In 1939, defining American literature as a whole, Philip Rahv devised a famous distinction between the “paleface” and the “redskin”: the one drawn to the high refinements of the Old World he had ostensibly left behind, the other attracted to the boisterous vitality of the frontier. Though the distinction was aimed at poetry and fiction, it applies most pungently, perhaps, to American travel writing, which even now seems, with one foot, to be wandering off in the direction of Henry James (or Frances Mayes), and with the other toward Mark Twain (or P. J. O’Rourke). Open almost any travel magazine in America today and you will find elegant paeans to Paris, say, or Kyoto, cheek by jowl with rowdier stuff about getting drunk in Costa Rica or busted in Bangkok. Often the most interesting pieces, in which you can hear a truly distinctive American voice, are those in which someone combines the extremes to come up with what might be called an anarchic voyage of the soul: Henry Miller, for example, in his exuberant and often radiant travel classic about Greece, The Colossus of Maroussi.

This is all a huge simplification, of course, and yet it does help to lay down a cartography for what is the distinctively American contribution to this global form. Restlessness is part of the American way—it’s part of what brought many of the rest of us to America, in fact—and it’s no coincidence that Americans invented the car culture, more or less, fly more passenger miles than the rest of the world combined, and were the first to put their people on the moon. Even in the early days of the republic, Abigail Adams, wife of John, was referring to her fellow citizens, wittily, as “the mobility.” And at almost the same time, one of the first official American travel writers, William Bartram, roaming around the Carolinas, Georgia, and Florida in 1791, was striking the same note his ancestors might have done: the whole world, he wrote, was “a glorious apartment of the boundless palace of the sovereign Creator,” and just to transcribe its details was to give voice to a song of praise.
When these two impulses coincided, America gave the world Emerson, Thoreau, and Emily Dickinson, great travelers all, who found “transports” and far-off cultures and even glimpses of eternity without straying very far from home.
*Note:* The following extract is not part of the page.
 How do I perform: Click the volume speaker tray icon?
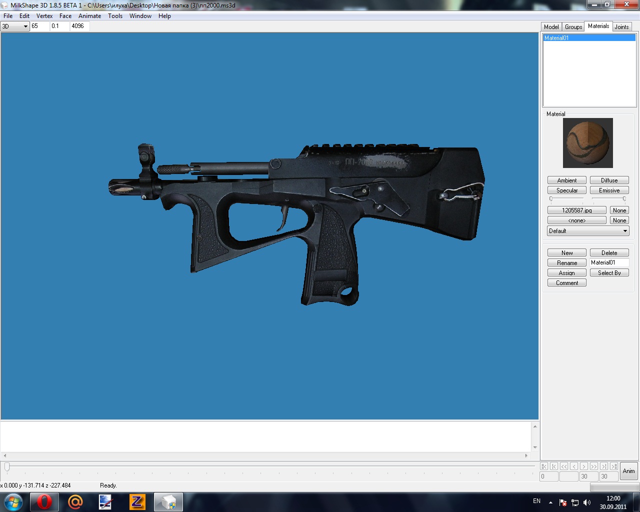tap(587, 502)
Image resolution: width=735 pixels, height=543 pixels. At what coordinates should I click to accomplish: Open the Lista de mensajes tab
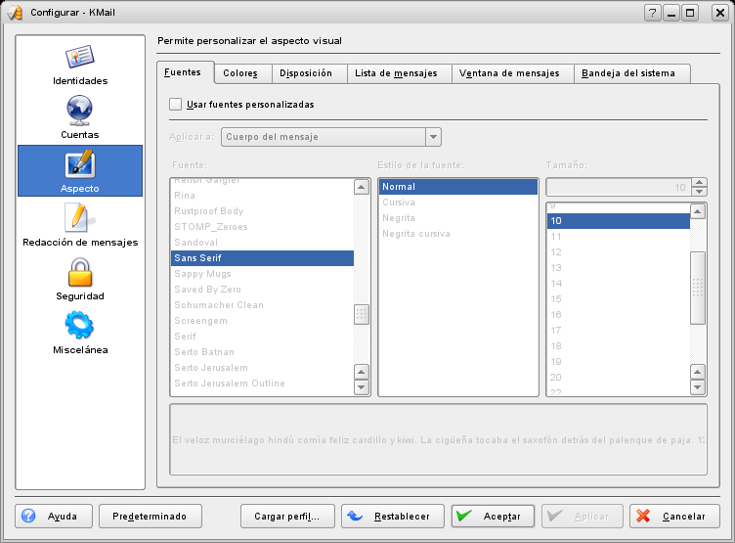tap(395, 73)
Thus, whether of the New England or the Montana school, as you could call them, or whether just a sui generis master such as S. J. Perelman, the American travel writer has at once looked for a kind of light and been glad to find it near to hand. For decades, while the British were exploring Africa or Afghanistan or, for that matter, America itself, Americans were charting the vast wilderness around them and, in the process, asking questions of themselves (and making discoveries) that weren’t so common among Victoria’s men and women. FromWalt Whitman, who found in the open road a perfect model—and vessel—for the new democracy (and, with Thoreau, among others, began to expound a whole philosophy of vagabondage), to Jack Kerouac, with his sweet reveries, to Annie Dillard, with her hard-won epiphanies, the spiritual component of American travel writing has never been far from the surface; America’s explorations have been metaphysical in a way that travel seldom is for writers from the Old World. American travel writing pushes and prods, you could say, where English often saunters (and French dilates); American travel writing is impatient for a resolution that older countries may have given up on. The English traveler still carries himself often at a small distance from the place he’s exploring and is seldom naked in the way an Edward Hoagland or a Jon Krakauer might be. There is in American travel writing still, I think, an element of Christian in The Pilgrim’s Progress, and an American in India might not content himself so readily with, say, the whimsical amusements of Ackerley’s Hindoo Holiday.
The Englishman, in my experience, is often traveling for a lark, on holiday or just to escape the boredoms of home; the American, in many cases, is on a mission, and is venturing his very being (and those Englishmen who wish to undertake such a journey—Christopher Isherwood and D. H. Lawrence, for example—often remove themselves to America). This purposefulness can make for a kind of naiveté and an air of self-importance—as well as a frustration—in a world that is seldom eager to give itself over to our plans and projections, but it does confer a sincerity, an urgency, on American travel writing that I don’t tend to find in the “American travel writing” of a Crcvecoeur, say, or a Fanny Trollope.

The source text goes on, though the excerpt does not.